Le 16 août 2026, le classement soin d’Olive Young affichait douze positions lisibles à l’écran, et nous les avons toutes relevées. C’est le premier épisode d’une série hebdomadaire : il n’a donc aucune semaine derrière lui. Rien ici n’est une progression, un recul ou une entrée — ce sont des grandeurs qui ne se calculent que par rapport à quelque chose, et il n’y a encore rien à quoi les rapporter. Ceci est une base de référence : la première ligne d’un tableau qui commencera à payer dès que la deuxième sera écrite.
Un classement se copie mal et se lit bien. Copié, il produit un article qui arrive en rayon douze à dix-huit mois après le rayon qui l’a justifié, parce que le développement, les tests, l’enregistrement et la production tiennent l’intervalle. Lu, il laisse quelque chose qui vieillit plus lentement : quels formats, quels axes d’allégation et quel niveau de prix les acheteuses coréennes ont aujourd’hui devant elles. C’est la matière première dont un brief a réellement besoin, et transformer des contraintes en plan de développement devient plus simple quand une partie d’entre elles vient d’ailleurs que de vos propres hypothèses.

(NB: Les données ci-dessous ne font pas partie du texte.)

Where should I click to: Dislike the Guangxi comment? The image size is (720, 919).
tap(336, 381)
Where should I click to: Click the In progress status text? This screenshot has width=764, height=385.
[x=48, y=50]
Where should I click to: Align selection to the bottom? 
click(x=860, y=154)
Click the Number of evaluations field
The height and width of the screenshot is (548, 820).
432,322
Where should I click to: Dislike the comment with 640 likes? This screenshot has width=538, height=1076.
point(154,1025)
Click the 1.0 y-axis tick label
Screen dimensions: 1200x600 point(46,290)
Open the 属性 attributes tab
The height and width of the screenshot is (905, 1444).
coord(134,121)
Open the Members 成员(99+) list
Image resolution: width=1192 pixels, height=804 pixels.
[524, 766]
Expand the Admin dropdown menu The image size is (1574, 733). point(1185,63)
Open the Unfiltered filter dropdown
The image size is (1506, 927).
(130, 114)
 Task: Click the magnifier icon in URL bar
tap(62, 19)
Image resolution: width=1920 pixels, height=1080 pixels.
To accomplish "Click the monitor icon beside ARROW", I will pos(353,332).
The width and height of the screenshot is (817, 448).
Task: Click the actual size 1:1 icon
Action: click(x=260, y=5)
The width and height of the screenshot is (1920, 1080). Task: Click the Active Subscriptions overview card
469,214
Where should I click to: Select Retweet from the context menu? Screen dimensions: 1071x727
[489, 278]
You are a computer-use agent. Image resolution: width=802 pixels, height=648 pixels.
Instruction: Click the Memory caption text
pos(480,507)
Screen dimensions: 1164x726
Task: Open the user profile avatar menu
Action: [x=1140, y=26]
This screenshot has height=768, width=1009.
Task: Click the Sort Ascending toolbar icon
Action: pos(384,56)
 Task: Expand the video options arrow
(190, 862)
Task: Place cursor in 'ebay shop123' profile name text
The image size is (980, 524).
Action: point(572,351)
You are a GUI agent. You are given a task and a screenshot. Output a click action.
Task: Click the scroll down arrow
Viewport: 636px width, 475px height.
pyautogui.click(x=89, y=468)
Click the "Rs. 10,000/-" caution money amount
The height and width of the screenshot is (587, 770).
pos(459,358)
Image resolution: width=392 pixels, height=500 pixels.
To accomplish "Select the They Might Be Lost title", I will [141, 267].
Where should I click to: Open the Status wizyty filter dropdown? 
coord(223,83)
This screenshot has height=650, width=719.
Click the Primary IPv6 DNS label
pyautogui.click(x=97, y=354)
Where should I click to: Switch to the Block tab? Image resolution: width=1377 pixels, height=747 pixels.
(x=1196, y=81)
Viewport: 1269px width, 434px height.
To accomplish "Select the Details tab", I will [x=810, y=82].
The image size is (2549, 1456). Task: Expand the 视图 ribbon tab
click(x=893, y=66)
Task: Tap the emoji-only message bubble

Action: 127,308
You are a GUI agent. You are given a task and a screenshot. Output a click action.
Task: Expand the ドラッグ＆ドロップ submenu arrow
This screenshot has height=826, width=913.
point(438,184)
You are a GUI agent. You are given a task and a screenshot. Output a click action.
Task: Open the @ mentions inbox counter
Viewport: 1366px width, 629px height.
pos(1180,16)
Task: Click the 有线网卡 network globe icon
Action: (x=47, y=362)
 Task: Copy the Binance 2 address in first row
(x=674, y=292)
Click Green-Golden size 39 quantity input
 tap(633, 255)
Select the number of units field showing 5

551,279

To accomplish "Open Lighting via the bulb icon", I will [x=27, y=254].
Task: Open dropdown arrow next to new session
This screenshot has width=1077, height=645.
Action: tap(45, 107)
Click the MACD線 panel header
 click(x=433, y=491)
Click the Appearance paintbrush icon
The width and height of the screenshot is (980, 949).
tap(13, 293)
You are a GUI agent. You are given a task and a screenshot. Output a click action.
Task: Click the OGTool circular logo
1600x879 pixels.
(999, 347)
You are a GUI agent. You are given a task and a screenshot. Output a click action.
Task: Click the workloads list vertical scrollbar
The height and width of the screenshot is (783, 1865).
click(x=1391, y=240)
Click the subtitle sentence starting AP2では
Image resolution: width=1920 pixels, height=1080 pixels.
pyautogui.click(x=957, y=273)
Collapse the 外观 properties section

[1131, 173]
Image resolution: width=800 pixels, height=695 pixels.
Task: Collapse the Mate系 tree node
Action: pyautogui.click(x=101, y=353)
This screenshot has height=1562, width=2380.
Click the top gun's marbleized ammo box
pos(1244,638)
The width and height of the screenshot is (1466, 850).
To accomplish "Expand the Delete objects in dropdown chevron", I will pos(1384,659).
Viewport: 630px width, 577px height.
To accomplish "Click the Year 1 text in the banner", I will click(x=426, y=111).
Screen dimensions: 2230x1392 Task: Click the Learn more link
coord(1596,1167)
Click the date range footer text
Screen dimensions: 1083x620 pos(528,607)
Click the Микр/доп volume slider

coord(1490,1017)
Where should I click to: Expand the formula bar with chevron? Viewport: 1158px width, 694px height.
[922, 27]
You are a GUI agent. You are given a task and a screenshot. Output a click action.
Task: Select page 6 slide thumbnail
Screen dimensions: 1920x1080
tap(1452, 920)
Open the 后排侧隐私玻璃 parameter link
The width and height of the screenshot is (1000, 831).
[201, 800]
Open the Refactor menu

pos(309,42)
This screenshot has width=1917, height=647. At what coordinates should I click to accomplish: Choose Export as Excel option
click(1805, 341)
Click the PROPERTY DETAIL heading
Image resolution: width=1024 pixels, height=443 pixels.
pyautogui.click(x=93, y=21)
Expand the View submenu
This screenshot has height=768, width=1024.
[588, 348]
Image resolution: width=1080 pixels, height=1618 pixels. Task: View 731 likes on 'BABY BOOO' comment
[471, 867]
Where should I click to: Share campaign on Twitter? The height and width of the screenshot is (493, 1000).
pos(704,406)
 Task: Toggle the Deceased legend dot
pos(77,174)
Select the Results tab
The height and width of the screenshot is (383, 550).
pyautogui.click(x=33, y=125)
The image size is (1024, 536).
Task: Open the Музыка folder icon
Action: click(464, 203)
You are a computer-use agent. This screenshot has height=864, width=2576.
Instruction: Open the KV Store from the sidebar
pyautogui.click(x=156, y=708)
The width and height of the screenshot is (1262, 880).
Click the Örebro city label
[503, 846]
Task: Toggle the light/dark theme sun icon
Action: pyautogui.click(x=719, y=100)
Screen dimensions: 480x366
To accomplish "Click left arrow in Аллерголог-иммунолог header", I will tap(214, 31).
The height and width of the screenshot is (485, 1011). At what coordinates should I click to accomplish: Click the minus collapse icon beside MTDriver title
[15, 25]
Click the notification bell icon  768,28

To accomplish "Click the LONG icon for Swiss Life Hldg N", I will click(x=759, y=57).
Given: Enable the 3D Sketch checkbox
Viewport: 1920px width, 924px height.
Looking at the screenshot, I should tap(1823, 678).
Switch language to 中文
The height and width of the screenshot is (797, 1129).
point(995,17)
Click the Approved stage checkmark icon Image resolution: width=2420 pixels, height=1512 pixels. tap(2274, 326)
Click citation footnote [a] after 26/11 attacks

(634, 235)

Deux remarques sur la matière avant la liste. Les étiquettes de format, d’allégation et de prix employées ici sont les nôtres, posées sur ce que la fiche montre : le nom du produit, le conditionnement, le prix affiché. Elles ne sont la lecture de la formule de personne, et rien de ce qui suit ne dit qu’un produit agit. Quant aux prix, ce sont ceux pratiqués le jour de la capture, et non des prix catalogue. Plusieurs entrées étaient vendues en lot, ce qui change le sens du chiffre ; nous y revenons.
Ce qu’un classement permet de lire, et ce qu’il ne permet pas
Un classement de distribution, c’est un pays, une enseigne, un jour, et cela bouge d’heure en heure. Pris comme preuve de ce que les gens veulent, il se surestime lourdement. Pris comme preuve de ce qui est aujourd’hui posé devant les acheteuses coréennes et s’écoule à ce prix, il est précis et peu coûteux.
La distinction compte parce que les deux lectures produisent deux briefs différents. La première donne « faites-moi le produit numéro un ». La seconde donne : « le rayon dans lequel j’entre est concentré sur ces formats, se vend sur ces axes, à ce niveau de prix — où est-ce que je veux me situer par rapport à cela ? » Seule la seconde question survit au premier rendez-vous dans un laboratoire.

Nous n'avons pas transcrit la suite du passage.